• [TEXT SHOWN]:
1mil => 2.6gb (uncompressed)
150mil => 390gb (uncompressed)
- what fraction...
have an external identifier (quick match)
look like junk
have a URL
- how many references to wikipedia? assuming via URL
- how many references to IA services
=> archive.org, web.archive.org, archive-it, openlibrary.org, etc
=> top resources
----------
running larger batch:
zcat /grande/snapshots/fatcat_scholar_work_fulltext.split_01.json.gz | pv -l | parallel -j8 --linebuffer --round-robin --pipe python -m fatcat_scholar.transform run_refs > /bigger/scholar/fatcat_scholar_work_fulltext.split_01.refs.json
=> 24.7M 5:33:27 [1.23k/s]
123G Sep 14 12:56 fatcat_scholar_work_fulltext.split_01.refs.json
pigz fatcat_scholar_work_fulltext.split_01.refs.json
du -sh fatcat_scholar_work_fulltext.split_01.refs.json.gz
24G fatcat_scholar_work_fulltext.split_01.refs.json.gz
zcat fatcat_scholar_work_fulltext.split_01.refs.json.gz | wc -l
285,551,233
Expecting a bit below 2 billion references; though actually because of
duplication.

• [Entries for locating text and elements]:
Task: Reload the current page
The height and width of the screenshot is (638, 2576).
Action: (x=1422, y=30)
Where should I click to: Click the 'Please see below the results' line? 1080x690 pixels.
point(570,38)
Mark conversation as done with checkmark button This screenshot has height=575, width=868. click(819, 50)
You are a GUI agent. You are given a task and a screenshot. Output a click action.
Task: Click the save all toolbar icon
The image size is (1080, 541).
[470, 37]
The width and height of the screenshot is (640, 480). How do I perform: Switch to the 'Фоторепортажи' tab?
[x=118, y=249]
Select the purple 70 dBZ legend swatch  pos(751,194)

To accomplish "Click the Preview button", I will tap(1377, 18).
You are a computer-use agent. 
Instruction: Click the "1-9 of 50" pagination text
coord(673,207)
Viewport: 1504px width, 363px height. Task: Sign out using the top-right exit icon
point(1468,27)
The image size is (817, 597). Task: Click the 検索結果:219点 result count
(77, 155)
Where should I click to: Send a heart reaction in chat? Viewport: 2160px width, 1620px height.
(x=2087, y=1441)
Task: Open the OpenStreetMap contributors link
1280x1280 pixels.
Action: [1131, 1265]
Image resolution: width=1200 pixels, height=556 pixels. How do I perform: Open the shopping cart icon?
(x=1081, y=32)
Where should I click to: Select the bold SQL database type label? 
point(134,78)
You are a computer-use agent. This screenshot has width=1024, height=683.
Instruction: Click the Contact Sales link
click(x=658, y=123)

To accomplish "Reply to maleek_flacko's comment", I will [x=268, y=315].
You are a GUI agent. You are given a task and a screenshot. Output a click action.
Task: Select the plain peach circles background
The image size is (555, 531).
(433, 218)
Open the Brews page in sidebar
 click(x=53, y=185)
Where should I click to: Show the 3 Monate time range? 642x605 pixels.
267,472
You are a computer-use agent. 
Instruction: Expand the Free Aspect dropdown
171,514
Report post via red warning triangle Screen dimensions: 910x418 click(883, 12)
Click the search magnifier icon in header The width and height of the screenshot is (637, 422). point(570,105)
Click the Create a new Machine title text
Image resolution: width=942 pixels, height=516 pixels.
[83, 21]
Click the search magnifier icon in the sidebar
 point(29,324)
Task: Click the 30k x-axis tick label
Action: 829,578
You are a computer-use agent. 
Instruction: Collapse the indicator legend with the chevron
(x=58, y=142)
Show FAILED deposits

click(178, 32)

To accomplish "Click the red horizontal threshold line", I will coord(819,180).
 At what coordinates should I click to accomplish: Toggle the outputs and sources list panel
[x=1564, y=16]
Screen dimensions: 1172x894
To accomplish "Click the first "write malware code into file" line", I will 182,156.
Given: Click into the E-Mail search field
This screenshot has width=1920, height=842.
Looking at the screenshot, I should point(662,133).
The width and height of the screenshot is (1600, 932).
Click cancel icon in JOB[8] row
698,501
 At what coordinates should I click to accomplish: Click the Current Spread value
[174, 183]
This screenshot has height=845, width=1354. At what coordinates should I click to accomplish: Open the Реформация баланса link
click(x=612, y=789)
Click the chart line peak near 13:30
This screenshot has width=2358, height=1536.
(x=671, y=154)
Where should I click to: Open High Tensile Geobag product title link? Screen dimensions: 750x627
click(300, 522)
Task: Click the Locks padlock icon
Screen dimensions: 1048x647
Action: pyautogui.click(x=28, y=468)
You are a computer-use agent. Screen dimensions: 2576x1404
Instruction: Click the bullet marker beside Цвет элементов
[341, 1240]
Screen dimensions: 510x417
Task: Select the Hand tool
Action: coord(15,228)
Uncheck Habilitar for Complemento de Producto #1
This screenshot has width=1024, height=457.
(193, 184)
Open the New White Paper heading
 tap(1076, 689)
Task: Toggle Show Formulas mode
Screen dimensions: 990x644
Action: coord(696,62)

• [SHORT EXERCISE 1]: Copy the reference-processing notes in full, with nothing changed.
• [SHORT EXERCISE 2]: Write out everything in the listing from the line containing "Task: Click the Locks padlock icon" down to the listing's final line, both ends included, and nothing else.

• [FULL OUTPUT 1]:
1mil => 2.6gb (uncompressed)
150mil => 390gb (uncompressed)
- what fraction...
have an external identifier (quick match)
look like junk
have a URL
- how many references to wikipedia? assuming via URL
- how many references to IA services
=> archive.org, web.archive.org, archive-it, openlibrary.org, etc
=> top resources
----------
running larger batch:
zcat /grande/snapshots/fatcat_scholar_work_fulltext.split_01.json.gz | pv -l | parallel -j8 --linebuffer --round-robin --pipe python -m fatcat_scholar.transform run_refs > /bigger/scholar/fatcat_scholar_work_fulltext.split_01.refs.json
=> 24.7M 5:33:27 [1.23k/s]
123G Sep 14 12:56 fatcat_scholar_work_fulltext.split_01.refs.json
pigz fatcat_scholar_work_fulltext.split_01.refs.json
du -sh fatcat_scholar_work_fulltext.split_01.refs.json.gz
24G fatcat_scholar_work_fulltext.split_01.refs.json.gz
zcat fatcat_scholar_work_fulltext.split_01.refs.json.gz | wc -l
285,551,233
Expecting a bit below 2 billion references; though actually because of
duplication.

• [FULL OUTPUT 2]:
Task: Click the Locks padlock icon
Screen dimensions: 1048x647
Action: pyautogui.click(x=28, y=468)
You are a computer-use agent. Screen dimensions: 2576x1404
Instruction: Click the bullet marker beside Цвет элементов
[341, 1240]
Screen dimensions: 510x417
Task: Select the Hand tool
Action: coord(15,228)
Uncheck Habilitar for Complemento de Producto #1
This screenshot has width=1024, height=457.
(193, 184)
Open the New White Paper heading
 tap(1076, 689)
Task: Toggle Show Formulas mode
Screen dimensions: 990x644
Action: coord(696,62)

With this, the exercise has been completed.